PRESENTED ON: Wednesday, October 26, 2016 at 01:30 PM - 02:30 PM

PURPOSE: Background: Transthoracic ultrasonography (TUS) had shown a growing interest during the last few years in the diagnosis of some chest diseases that have a high mortality. Objective: This study was conducted to decide the diagnostic performance of TUS in patients with pneumonia and pulmonary embolism.

METHODS: Patients and methods: The study population involved 17 cases of pneumonia (10 males and 7 females) with a mean age of 52.02 years and 14 cases of pulmonary embolism( 9 males and 5 females) with a mean age of 43.4 yrs. Diagnosis was based on the standard guidelines. Chest x- rays, arterial blood gases, Multislice CT chest with pulmonary angiography and TUS were implemented. Lung profiles and other sonographic abnormalities were evaluated by TUS.

RESULTS: Results: The sensitivity, specificity and diagnostic accuracy of TUS were 88.2%, 87.5% and 93.5% respectively for pneumonia, while, those for embolism were71.4%, 80.9% and 87.1 % respectively. C hest x- ray was diagnostic for pneumonia in 11/ 17 cases (sensitivity 64.7%) whereas TUS was positive in 14/ 17 (sensitivity 82.4%) with a significant higher area under the curve for TUS against chest x-ray (0.84 vs. 0.70, P=0.02).TUS detected pleural effusion in 50% of cases of pneumonia and in 33.3% of cases of embolism, while in contrast. chest radiograph had a lower sensitivity (35% and 20% respectively).

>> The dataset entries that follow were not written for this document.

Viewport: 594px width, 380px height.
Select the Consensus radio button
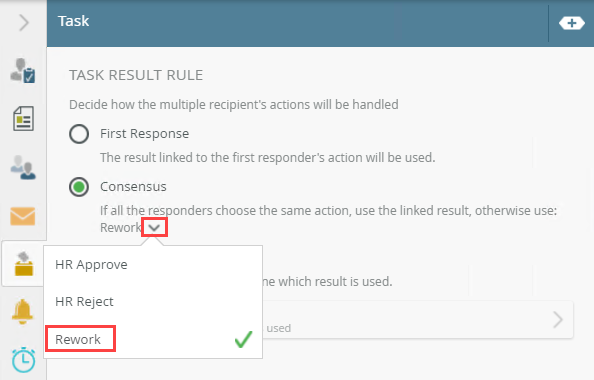(x=79, y=187)
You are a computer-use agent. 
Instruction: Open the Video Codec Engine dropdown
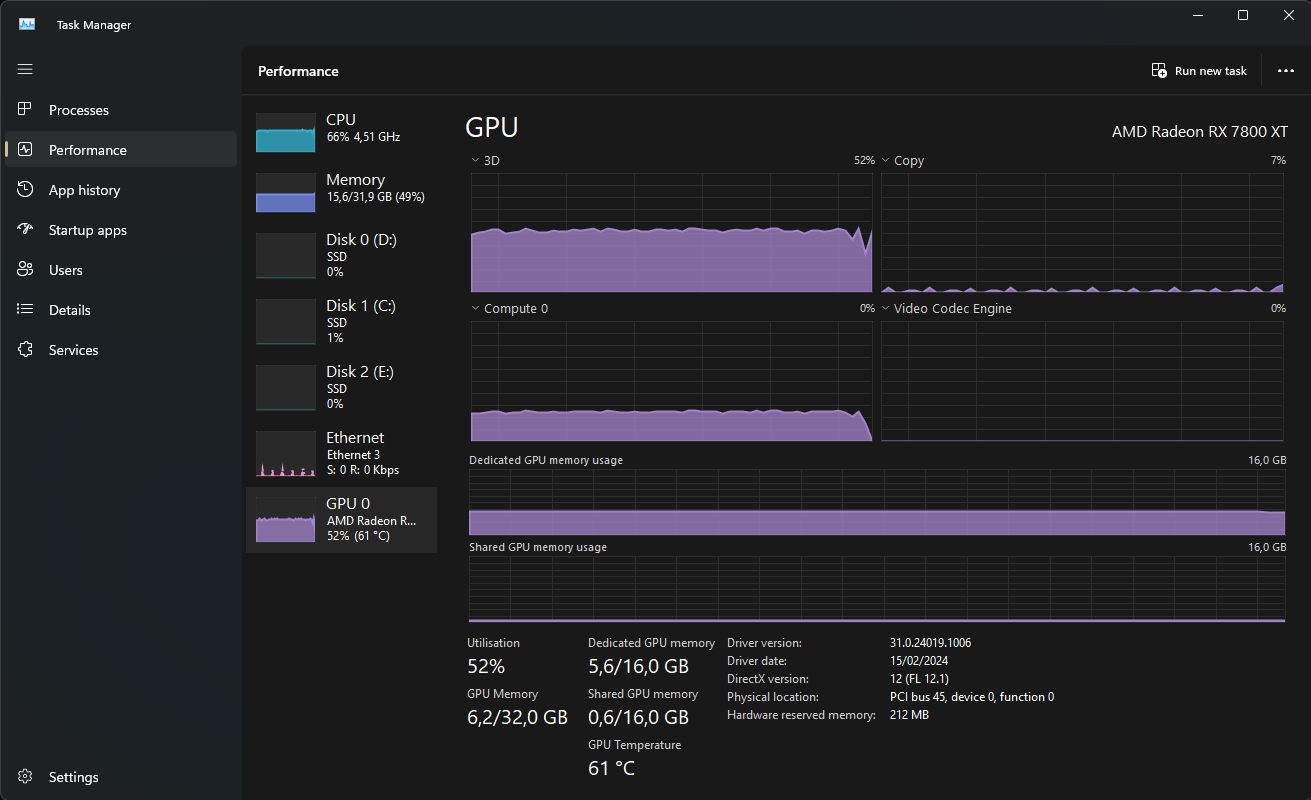[886, 309]
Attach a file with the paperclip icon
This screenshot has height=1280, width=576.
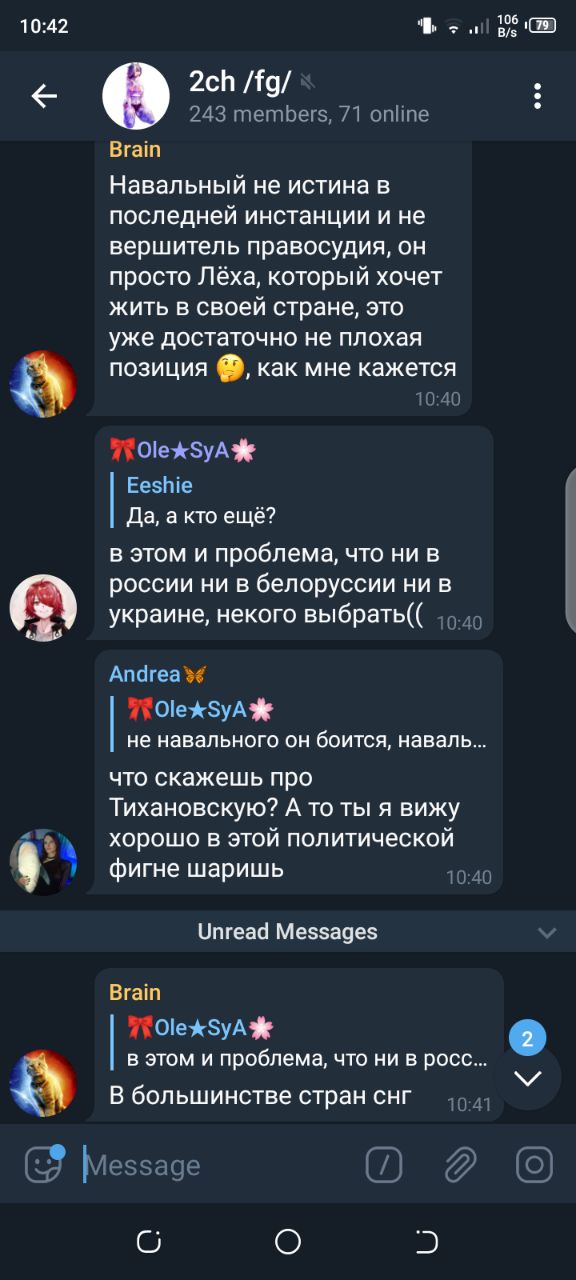tap(459, 1165)
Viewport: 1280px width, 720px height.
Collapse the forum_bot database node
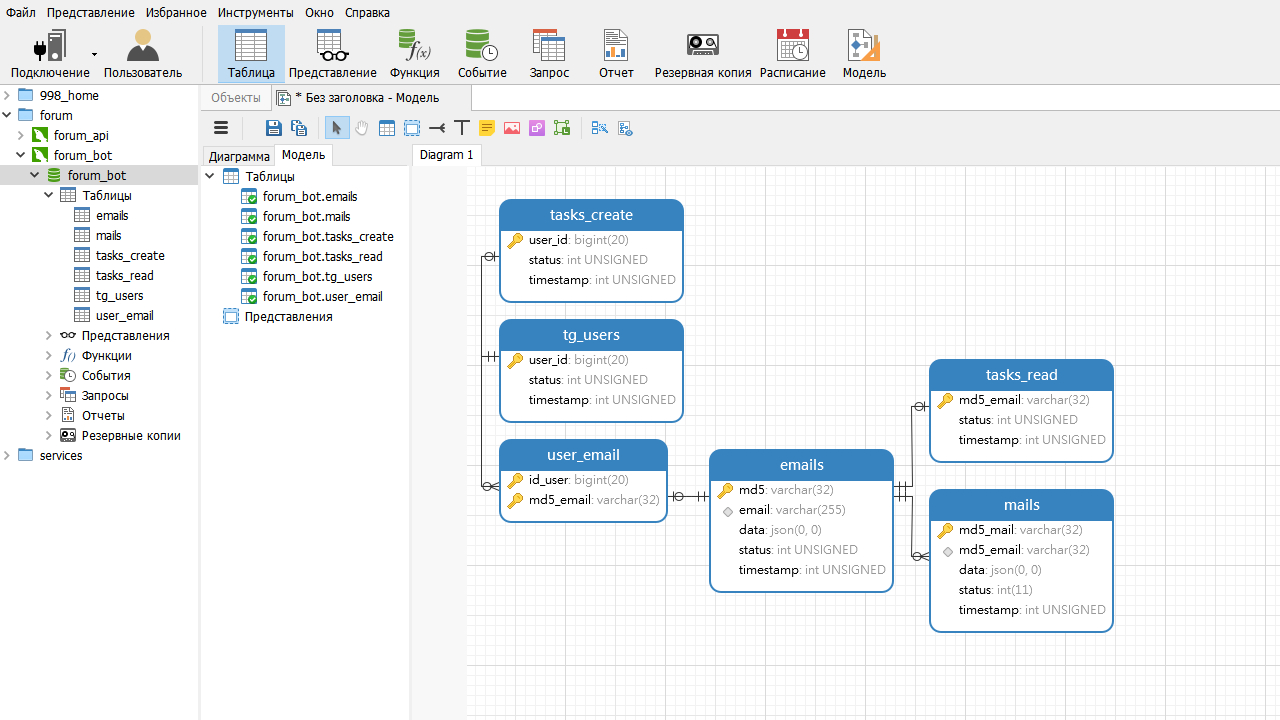point(34,175)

CONCLUSIONS: Conclusions: TUS is a real time bedside imaging application that can perform well as a rapid diagnostic technique among patients with pneumonia and pulmonary embolism. TUS seems to be superior to chest x-ray in diagnosis of pneumonia, pulmonary embolism and associated pleural effusion.

CLINICAL IMPLICATIONS: TUS is a valuable imaging modality for rapid diagnosis of pneumonia and pulmonary embolism.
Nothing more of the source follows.